Leggendo questo Vangelo, un po’ forse ci viene da pensare che la fa facile Gesù. Come si fa a non opporsi a chi ti dà uno schiaffo (la maggior parte delle volte non fisico)? Come si arriva ad amare chi ti perseguita? Possiamo già escludere che sia merito solo delle nostre forze o della nostra volontà, perché sfido chiunque a starsene zitto e buono davanti a qualcosa o qualcuno che gli fa del male o fa del male senza esplodere sul momento o dopo aver trattenuto a lungo.

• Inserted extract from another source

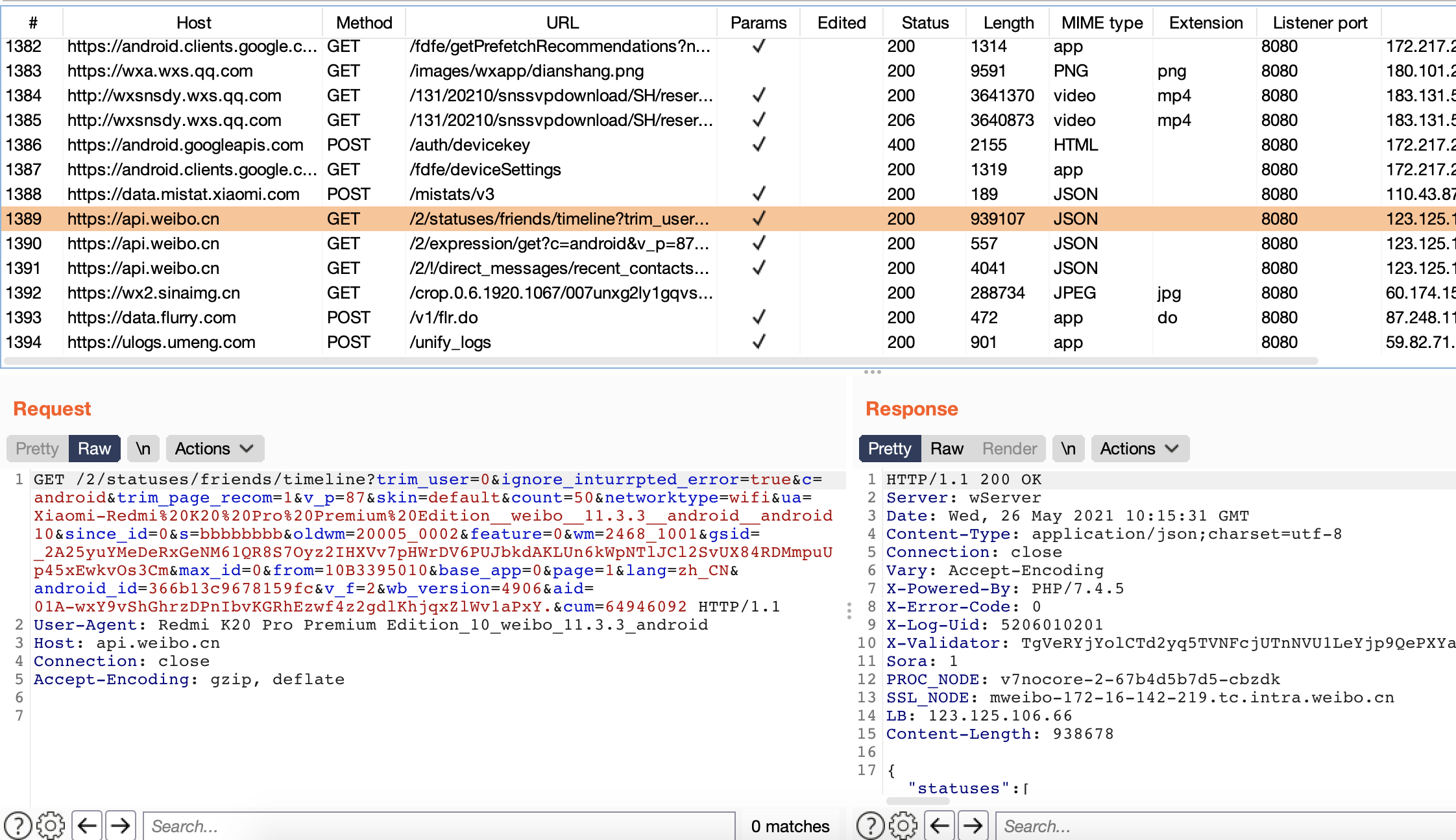Open help icon in Response search bar
This screenshot has height=840, width=1456.
pos(871,826)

Per amare in maniera libera, senza aspettarsi nulla, prendendosi pure qualche schiaffo, servono due cose: memoria e tempo. Memoria perché se noi ricordiamo chi siamo, a chi apparteniamo (figli di Dio) e se abbiamo fatto esperienza di qualcuno che ci ha amato/ci ama nel profondo senza fare nulla per meritarcelo, riportare alla mente e al cuore tutto questo ci aiuta a fare quel salto in più: dall’amare chi è naturale amare, all’amare chi mai avremmo pensato di amare.

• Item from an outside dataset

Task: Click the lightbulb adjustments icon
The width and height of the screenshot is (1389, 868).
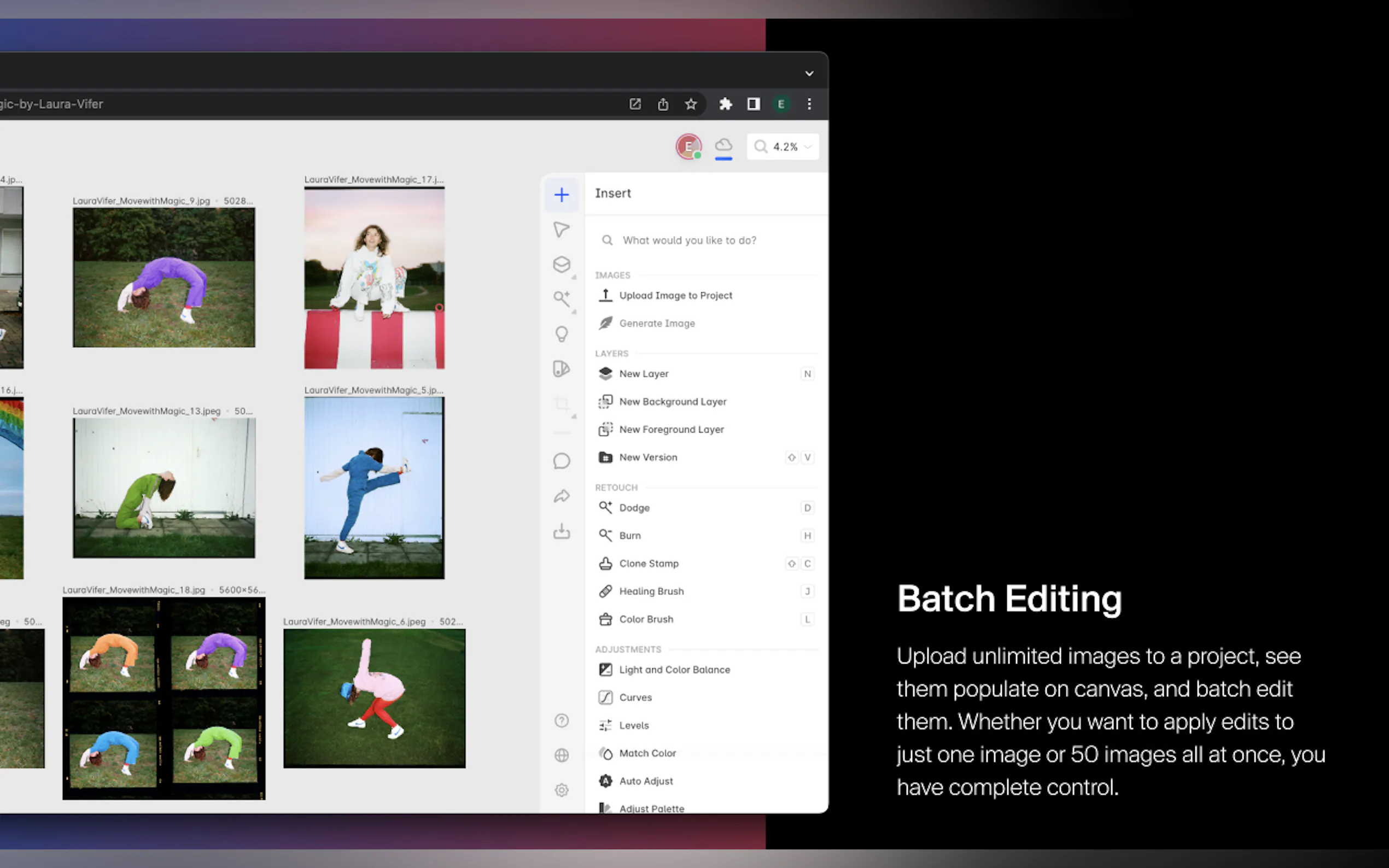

Tempo perché questo non accade da un giorno all’altro e non decidiamo noi il momento in cui saremo capaci di amare così, ma ogni giornata, che ci sia il sole o la pioggia, è il luogo per imparare, sbagliare e riprovare. La perfezione a cui ci chiama Gesù infatti non indica una vita senza errori, senza cadute, ma una vita che nonostante gli errori e le cadute, raggiunge il suo compimento (diventa cioè “perfetta”, compiuta) nel donarsi al prossimo, chiunque esso sia.